Records:
□ □ □ □

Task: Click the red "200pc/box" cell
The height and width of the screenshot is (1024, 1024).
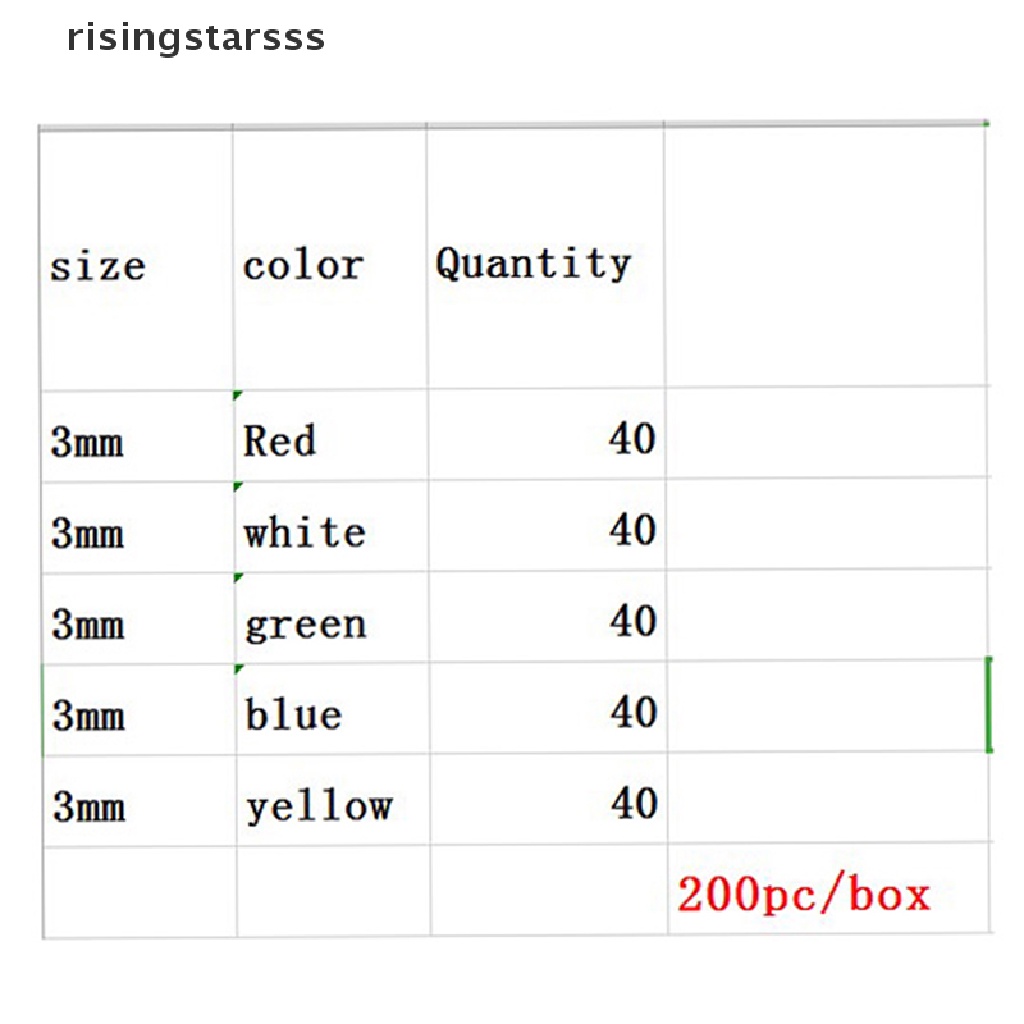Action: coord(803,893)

□ □ □ □

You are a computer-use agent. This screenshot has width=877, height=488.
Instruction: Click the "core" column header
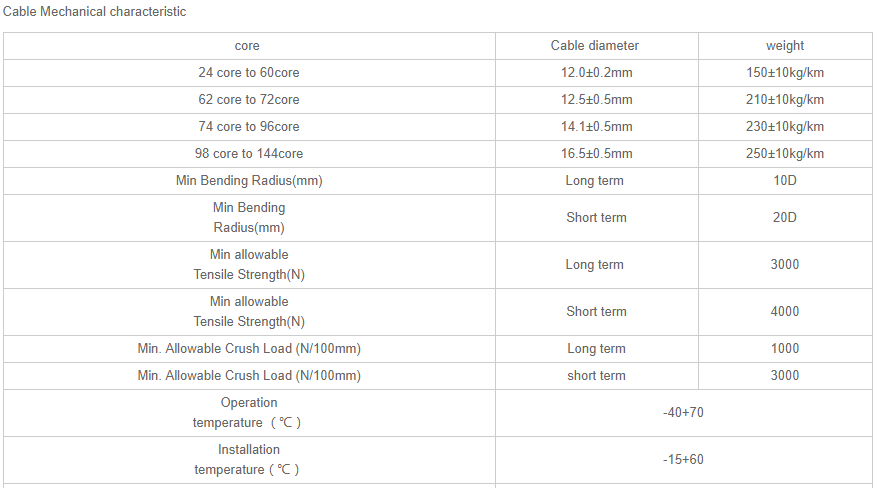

□ □ □ □

Work order: Working from the material above, retype exactly the lines from the one with "You are a computer-use" through the one with "Instruction: Click the", both included, and only those lines.

The completed task:
You are a computer-use agent. This screenshot has width=877, height=488.
Instruction: Click the "core" column header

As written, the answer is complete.